BREAKING DOWN CUSTOMER LOYALTY BEHAVIORS AND METRICS

October 01, 2019

By Amy Blasco, SVP, Experience Analytics, RAPP NY

Business has long been about loyalty, and for good reason. If you build a strong relationship with a customer base, chances are good they’ll stick around — not to mention come back more often, buy higher-ticket items, spread the word about your business, and simply improve brand image. The only problem: Loyalty is hard-won.

Enter the customer loyalty program.

Though loyalty programs can be traced back to the late 18th century, one of the most popular and longest running started in the 1930s by Sperry & Hutchinson with S&H Green Stamps. Shoppers would earn stamps by shopping at certain supermarkets, department stores, and gas stations, and then could exchange them for goods. Of course, some retailers would give out more stamps per dollar than others with the hopes of encouraging customers to choose them over the competition — a very roundabout way of establishing loyalty.

By the late 1980s, S&H Green Stamps fell out of favor with consumers. For brands, however, building, measuring, and profiting from customer loyalty didn’t.

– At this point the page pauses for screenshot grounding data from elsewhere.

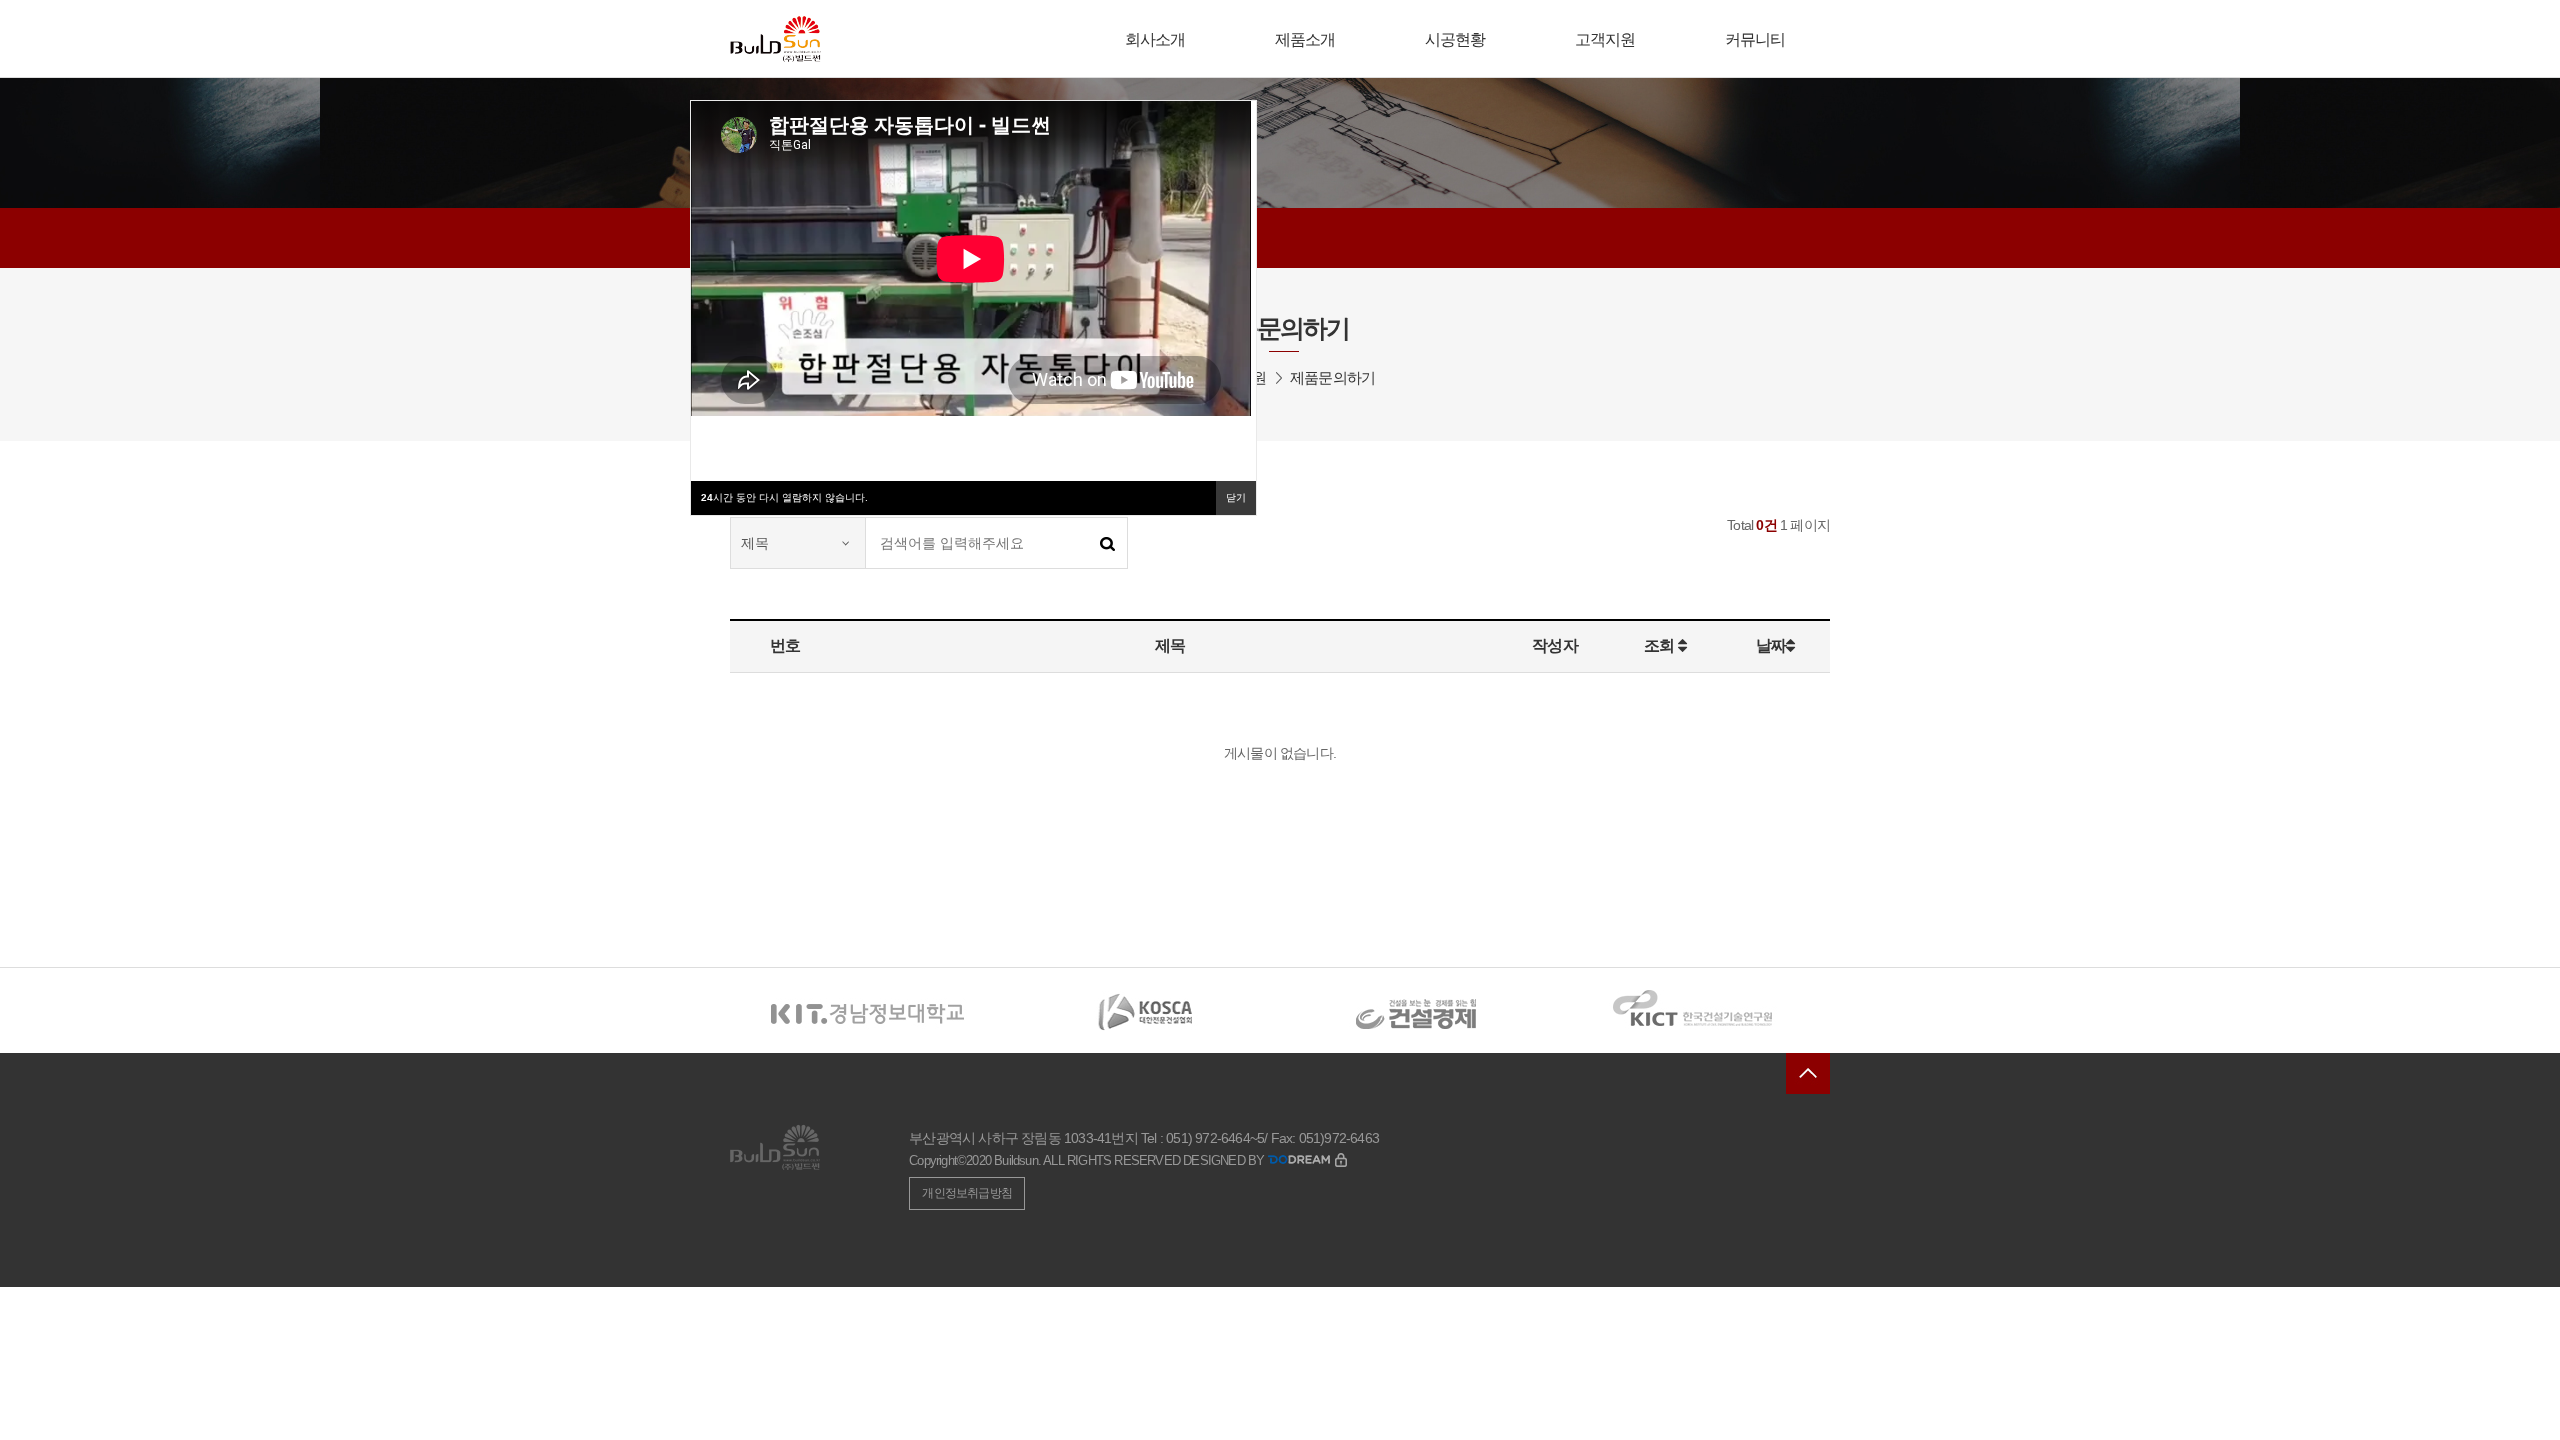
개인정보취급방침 (967, 1193)
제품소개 (1305, 39)
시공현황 (1455, 39)
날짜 (1771, 645)
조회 (1661, 645)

It just took on a different form. Look at almost anyone’s key ring or wallet contents, and you’ll probably find a stack of loyalty cards. In fact, the majority of U.S. internet users were loyalty program members as of 2018, while eMarketer found that the average loyalty program member has a total of 15 program memberships.

CVS, for example, has an ExtraCare card that tracks purchases and then awards its members “Extra Bucks” that can be used during certain shopping periods throughout the year. If you’re a Starbucks customer, you already know about its loyalty program that lets you earn stars for every dollar spent. Once you collect enough, they can be exchanged for free food or drink. The list of brand loyalty trends goes on and on.

Measuring Customer Loyalty

But here’s the rub: Loyalty marketing programs need to do more than offer discounts and free stuff. These perks often eat away margins and aren’t true measures of customer loyalty. Really, they more so highlight a customer’s desire to save a buck. With loyalty programs, you must start thinking holistically and take a cross-channel approach.

After all, the cost of retention versus acquisition is sizable, with most estimates putting it at five times more to attract than retain. You’re also more likely to get existing customers to spend more — and spend more often, relieving the need to be in a constant acquisition mode. This can free up resources to improve other areas of business, chief among them being customer experience.

In our experience, CRM is the foundation of this holistic, cross-channel approach. It’s a gold mine of first-party data, allowing you to gather strategic insights and business metrics. These can be used to improve not just customer experience but customer service, sales, marketing, and that loyalty program.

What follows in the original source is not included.